Stimulus-responsive materials that discriminate between pathological and physiological concentrations of a metabolite or disease marker hold high promises as smart biomedical devices. They might be able to detect a disease state and autonomously trigger a therapeutic response.
The synthesis of materials to specifically detect desired metabolites has been, however, limited by a lack of specific sensors that translate the concentration of an analyte into the desired response of the material. This challenge could be overcome by the development of a generic strategy to functionally incorporate the large variety of biological metabolite sensors into biohybrid materials. The predominant mechanism of such metabolite sensing is based on transcriptional regulator proteins that bind to a cognate DNA sequence in response to the concentration of a specific metabolite.

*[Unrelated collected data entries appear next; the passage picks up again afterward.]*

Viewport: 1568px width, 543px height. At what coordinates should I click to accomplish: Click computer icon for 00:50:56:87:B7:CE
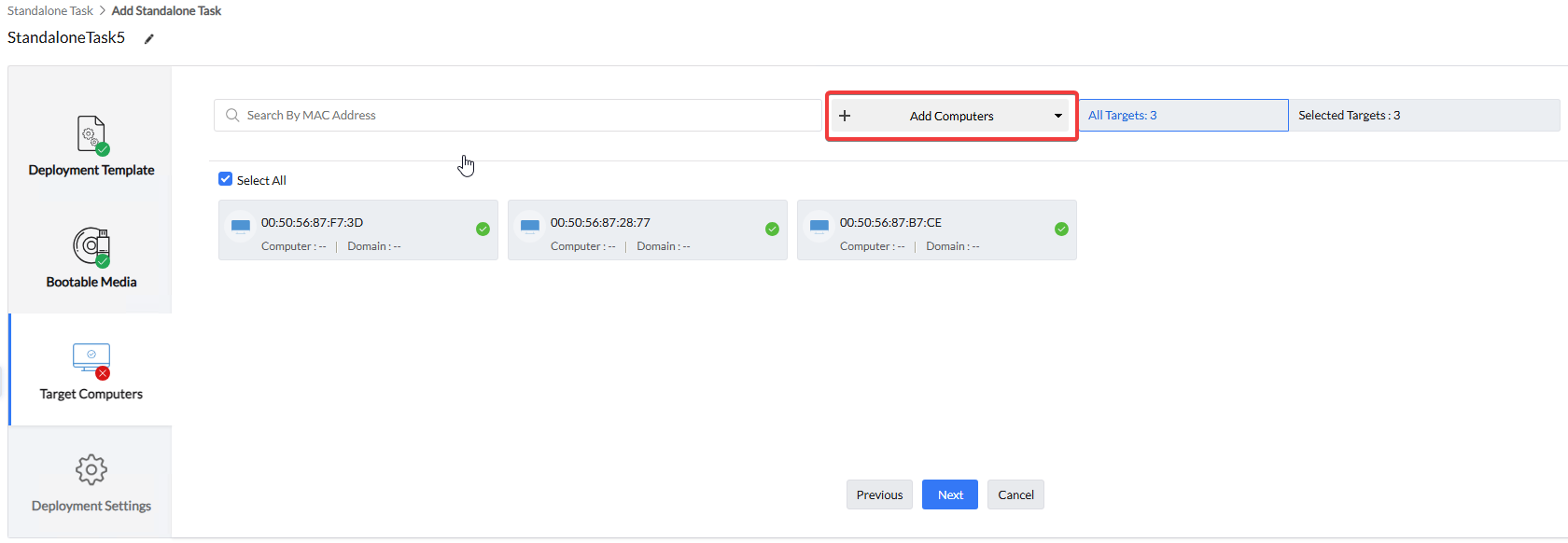(x=819, y=227)
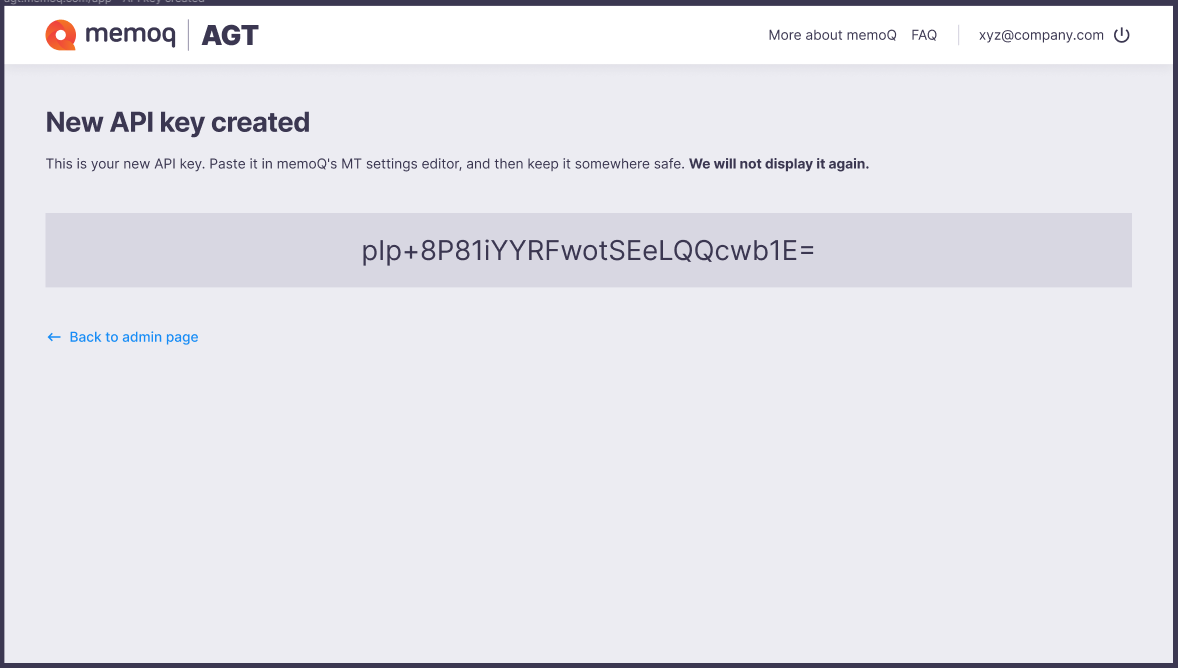Click the displayed API key string

click(588, 251)
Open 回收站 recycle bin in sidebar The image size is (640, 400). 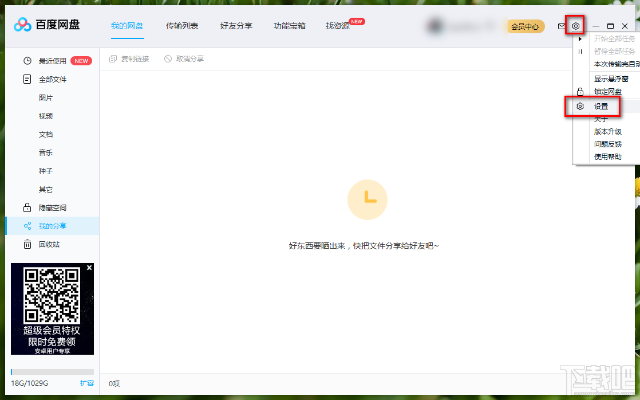(48, 244)
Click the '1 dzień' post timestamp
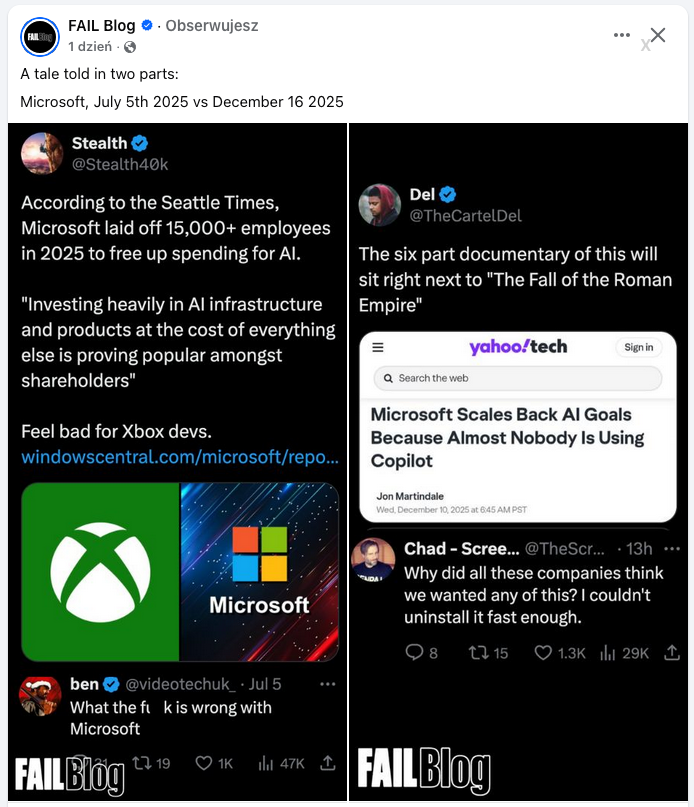 coord(90,47)
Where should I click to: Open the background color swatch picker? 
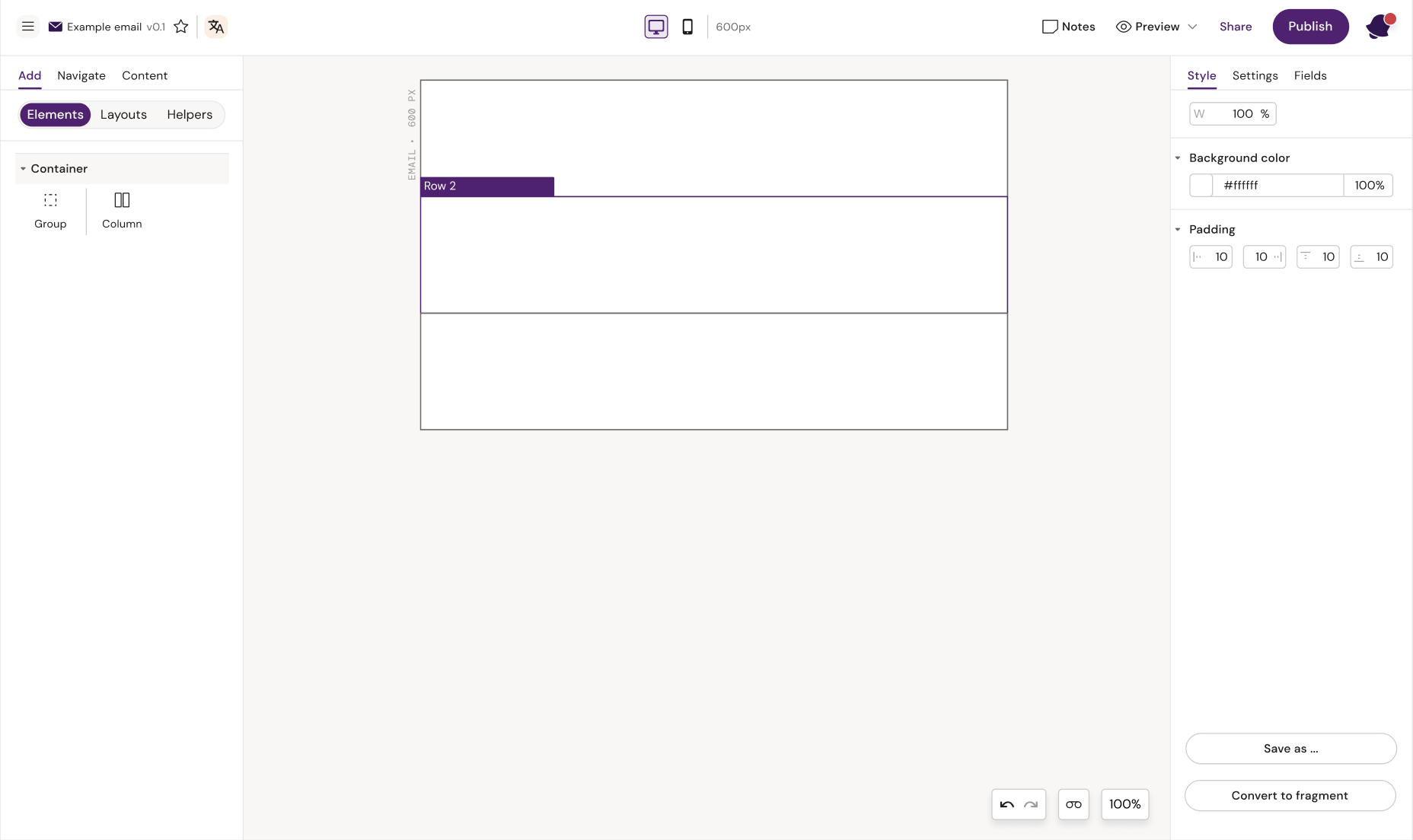click(x=1201, y=185)
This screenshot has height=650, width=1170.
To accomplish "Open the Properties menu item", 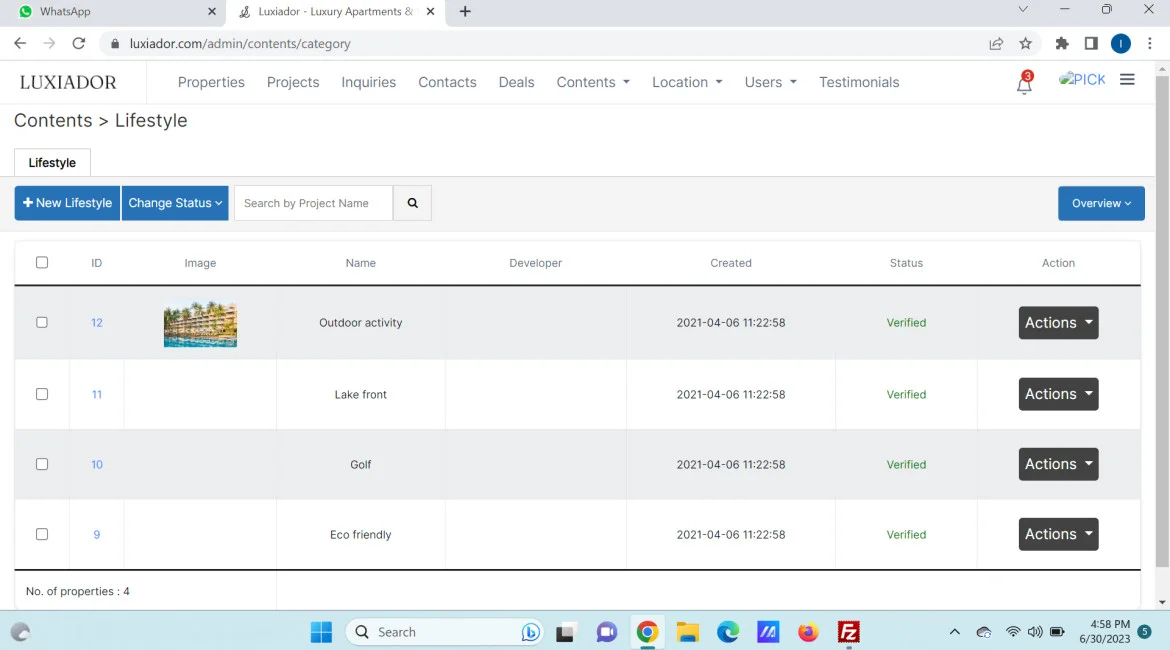I will click(x=211, y=82).
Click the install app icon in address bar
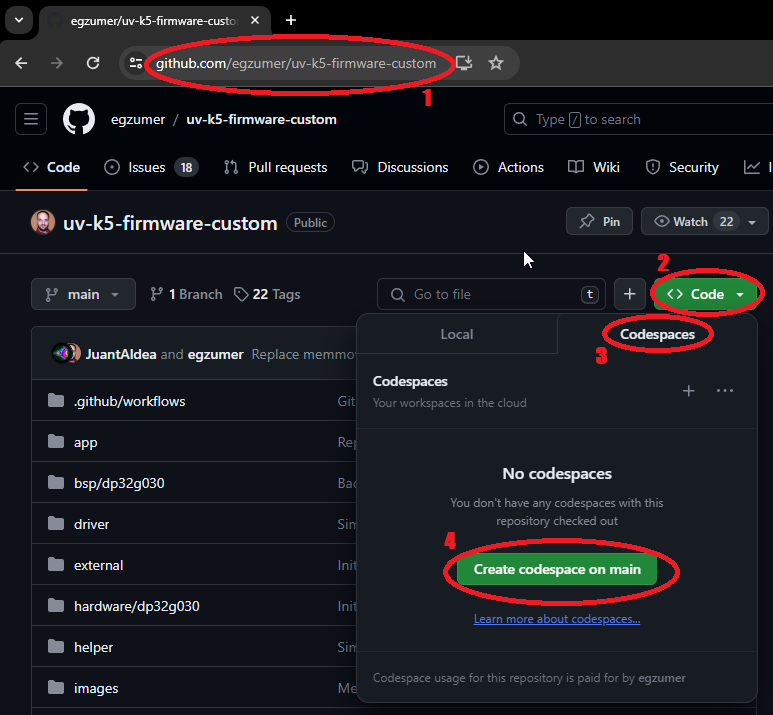 click(464, 63)
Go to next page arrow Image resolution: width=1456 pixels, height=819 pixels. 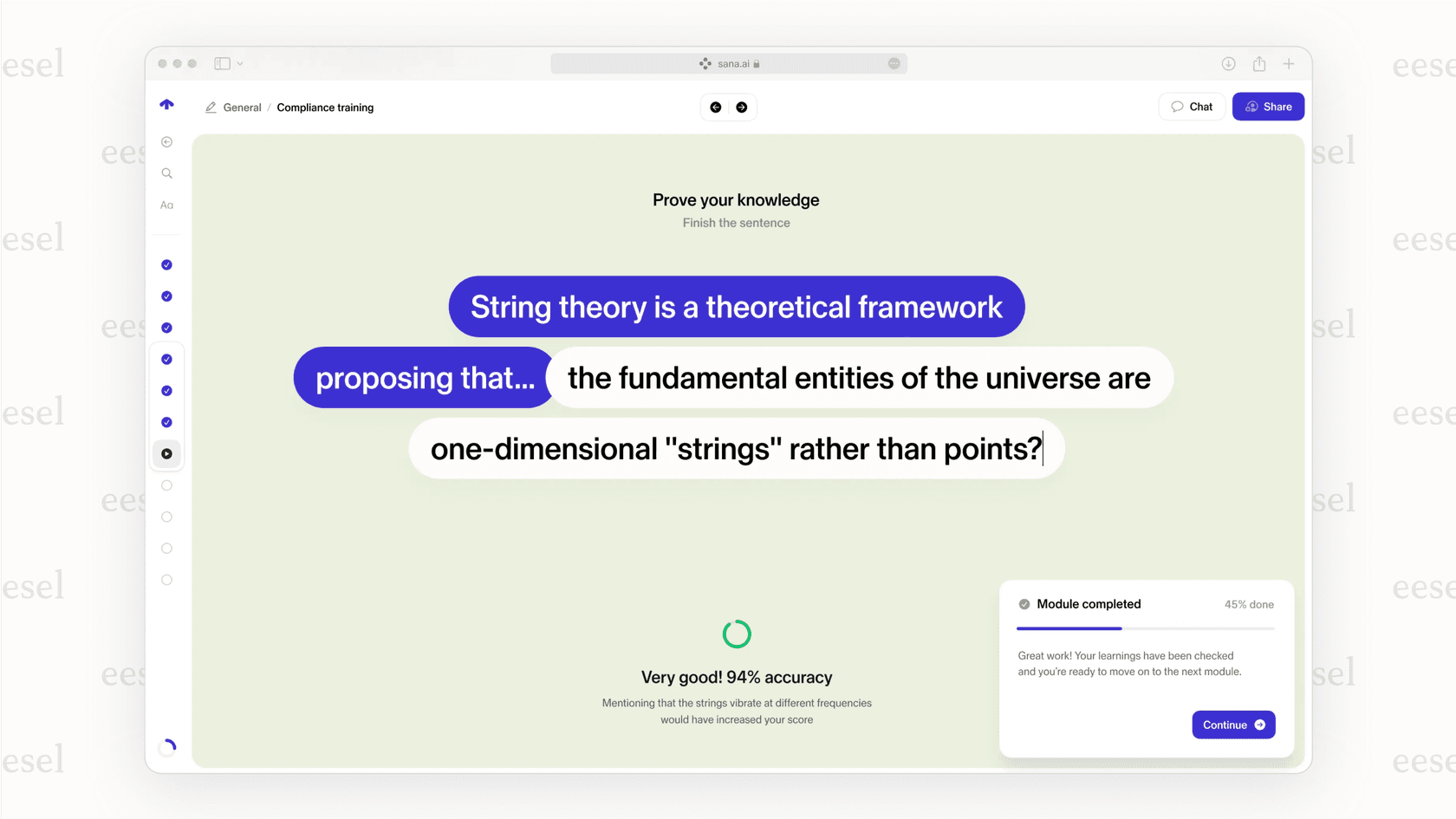[x=741, y=107]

Wilfried Weber and co-workers (University of Freiburg, Germany) now show how such transcriptional regulator proteins can be used to confer metabolite-responsive properties to a hydrogel. For this aim, the transcriptional regulator protein HucR was used. It binds its cognate hucO DNA sequence and dose-dependently dissociates at increasing concentrations of urate, a salt that at elevated concentrations can lead to gouty arthritis.
The hydrogel was synthesized by coupling HucR to polyacrylamide and crosslinking this polymer by multimeric hucO DNA motifs. The addition of increasing urate concentrations triggered the dissociation of the protein-DNA interactions, the weakening of the hydrogel network and finally its dissolution. It was shown that this hydrogel rapidly dissolves at pathological urate concentrations commonly found in patients suffering from gouty arthritis while the dissolution was strongly reduced at physiological concentrations of this metabolite.
While this material might be further developed as smart implant against gouty arthritis, the general strategy described here can be expanded to other metabolites by simply exchanging HucR/hucO with a protein/DNA pair responsive to the desired metabolite.